MATERIAL PROVIDED Start Marker

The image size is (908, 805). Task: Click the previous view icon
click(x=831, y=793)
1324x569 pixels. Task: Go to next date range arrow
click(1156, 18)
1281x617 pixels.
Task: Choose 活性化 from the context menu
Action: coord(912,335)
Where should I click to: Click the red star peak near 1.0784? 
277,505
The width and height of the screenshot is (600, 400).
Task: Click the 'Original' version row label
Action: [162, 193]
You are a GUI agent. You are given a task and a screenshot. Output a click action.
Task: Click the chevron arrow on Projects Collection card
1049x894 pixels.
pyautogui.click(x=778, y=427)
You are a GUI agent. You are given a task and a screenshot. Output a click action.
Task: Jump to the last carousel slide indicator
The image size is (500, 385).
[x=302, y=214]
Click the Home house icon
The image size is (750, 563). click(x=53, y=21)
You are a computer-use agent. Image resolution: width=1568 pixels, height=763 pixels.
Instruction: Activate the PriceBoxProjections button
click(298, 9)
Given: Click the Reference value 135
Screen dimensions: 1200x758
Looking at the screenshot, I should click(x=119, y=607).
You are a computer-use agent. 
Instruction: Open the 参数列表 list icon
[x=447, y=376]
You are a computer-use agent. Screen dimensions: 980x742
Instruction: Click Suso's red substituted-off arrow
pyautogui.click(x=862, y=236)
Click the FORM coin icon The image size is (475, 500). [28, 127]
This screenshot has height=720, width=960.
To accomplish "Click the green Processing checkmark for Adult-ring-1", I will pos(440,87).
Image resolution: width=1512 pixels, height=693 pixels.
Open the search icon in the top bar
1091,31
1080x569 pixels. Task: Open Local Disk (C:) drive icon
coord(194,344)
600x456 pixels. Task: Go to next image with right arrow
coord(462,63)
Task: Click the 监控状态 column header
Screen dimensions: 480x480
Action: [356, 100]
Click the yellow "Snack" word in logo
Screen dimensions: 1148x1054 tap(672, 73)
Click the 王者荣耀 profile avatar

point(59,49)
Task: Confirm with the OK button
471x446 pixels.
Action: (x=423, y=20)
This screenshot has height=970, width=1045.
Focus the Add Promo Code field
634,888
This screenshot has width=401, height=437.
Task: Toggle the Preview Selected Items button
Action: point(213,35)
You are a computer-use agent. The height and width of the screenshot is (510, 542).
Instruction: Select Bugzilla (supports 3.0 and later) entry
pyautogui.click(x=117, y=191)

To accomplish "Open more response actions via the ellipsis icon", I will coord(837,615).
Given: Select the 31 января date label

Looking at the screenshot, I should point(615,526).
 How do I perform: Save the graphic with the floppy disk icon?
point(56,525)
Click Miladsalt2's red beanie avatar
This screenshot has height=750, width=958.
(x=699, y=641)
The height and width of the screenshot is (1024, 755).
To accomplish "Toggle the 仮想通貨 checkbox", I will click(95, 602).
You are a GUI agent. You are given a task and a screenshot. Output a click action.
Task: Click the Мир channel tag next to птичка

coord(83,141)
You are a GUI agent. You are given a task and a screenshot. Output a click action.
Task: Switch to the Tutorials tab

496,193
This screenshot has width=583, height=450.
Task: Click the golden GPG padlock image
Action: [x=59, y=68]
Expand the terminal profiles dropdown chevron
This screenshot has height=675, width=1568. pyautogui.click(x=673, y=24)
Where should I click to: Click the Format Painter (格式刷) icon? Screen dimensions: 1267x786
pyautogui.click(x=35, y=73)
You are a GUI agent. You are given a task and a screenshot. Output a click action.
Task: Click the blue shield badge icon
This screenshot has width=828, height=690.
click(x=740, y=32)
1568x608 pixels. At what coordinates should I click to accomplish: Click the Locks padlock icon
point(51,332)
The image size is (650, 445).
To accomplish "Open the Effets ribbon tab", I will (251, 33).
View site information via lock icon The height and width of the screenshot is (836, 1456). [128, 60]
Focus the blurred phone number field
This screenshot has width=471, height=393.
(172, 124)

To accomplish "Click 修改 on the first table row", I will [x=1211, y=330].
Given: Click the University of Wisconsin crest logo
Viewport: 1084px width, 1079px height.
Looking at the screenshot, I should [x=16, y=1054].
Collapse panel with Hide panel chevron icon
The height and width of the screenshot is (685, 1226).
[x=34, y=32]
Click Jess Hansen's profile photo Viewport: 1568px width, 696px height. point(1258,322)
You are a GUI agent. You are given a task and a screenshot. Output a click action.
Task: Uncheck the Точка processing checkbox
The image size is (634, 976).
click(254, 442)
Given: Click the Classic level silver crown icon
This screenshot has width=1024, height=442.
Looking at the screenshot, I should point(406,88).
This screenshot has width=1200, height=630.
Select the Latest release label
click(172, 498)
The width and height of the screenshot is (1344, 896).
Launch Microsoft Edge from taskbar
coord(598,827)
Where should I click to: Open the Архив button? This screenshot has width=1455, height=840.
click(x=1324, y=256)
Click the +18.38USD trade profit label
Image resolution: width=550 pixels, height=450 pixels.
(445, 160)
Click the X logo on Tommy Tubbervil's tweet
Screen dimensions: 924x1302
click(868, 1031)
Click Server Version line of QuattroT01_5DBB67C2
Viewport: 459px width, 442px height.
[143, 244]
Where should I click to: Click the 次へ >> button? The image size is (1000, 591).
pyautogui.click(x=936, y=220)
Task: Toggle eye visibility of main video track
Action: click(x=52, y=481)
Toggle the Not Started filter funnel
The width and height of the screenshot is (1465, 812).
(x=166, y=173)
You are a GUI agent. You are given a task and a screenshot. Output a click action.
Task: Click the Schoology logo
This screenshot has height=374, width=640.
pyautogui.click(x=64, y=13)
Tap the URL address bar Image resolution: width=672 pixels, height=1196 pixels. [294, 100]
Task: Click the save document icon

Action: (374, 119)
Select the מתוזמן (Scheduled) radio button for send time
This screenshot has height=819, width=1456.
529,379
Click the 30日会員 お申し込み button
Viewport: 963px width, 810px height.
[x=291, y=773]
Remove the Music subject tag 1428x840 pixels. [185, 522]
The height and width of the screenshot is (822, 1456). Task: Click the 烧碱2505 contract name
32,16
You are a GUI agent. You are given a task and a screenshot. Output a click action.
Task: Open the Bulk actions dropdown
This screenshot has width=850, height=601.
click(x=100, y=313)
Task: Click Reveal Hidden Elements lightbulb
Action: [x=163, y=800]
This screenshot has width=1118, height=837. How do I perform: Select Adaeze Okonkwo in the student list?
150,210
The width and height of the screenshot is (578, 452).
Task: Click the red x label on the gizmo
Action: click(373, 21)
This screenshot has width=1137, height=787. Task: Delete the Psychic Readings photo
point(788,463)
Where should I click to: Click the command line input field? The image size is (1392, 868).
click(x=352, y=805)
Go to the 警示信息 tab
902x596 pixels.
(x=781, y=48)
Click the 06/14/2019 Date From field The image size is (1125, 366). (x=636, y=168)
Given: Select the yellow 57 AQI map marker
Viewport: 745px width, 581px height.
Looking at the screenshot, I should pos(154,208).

MATERIAL PROVIDED End Marker

**TRY IT**
The answer is the run of lines above from the line containing "Open the search icon in the top bar" through the line containing "This screenshot has height=970, width=1045.", copied exactly and alone.

**SOLUTION TO THIS TASK**
Open the search icon in the top bar
1091,31
1080x569 pixels. Task: Open Local Disk (C:) drive icon
coord(194,344)
600x456 pixels. Task: Go to next image with right arrow
coord(462,63)
Task: Click the 监控状态 column header
Screen dimensions: 480x480
Action: [356, 100]
Click the yellow "Snack" word in logo
Screen dimensions: 1148x1054 tap(672, 73)
Click the 王者荣耀 profile avatar

point(59,49)
Task: Confirm with the OK button
471x446 pixels.
Action: (x=423, y=20)
This screenshot has height=970, width=1045.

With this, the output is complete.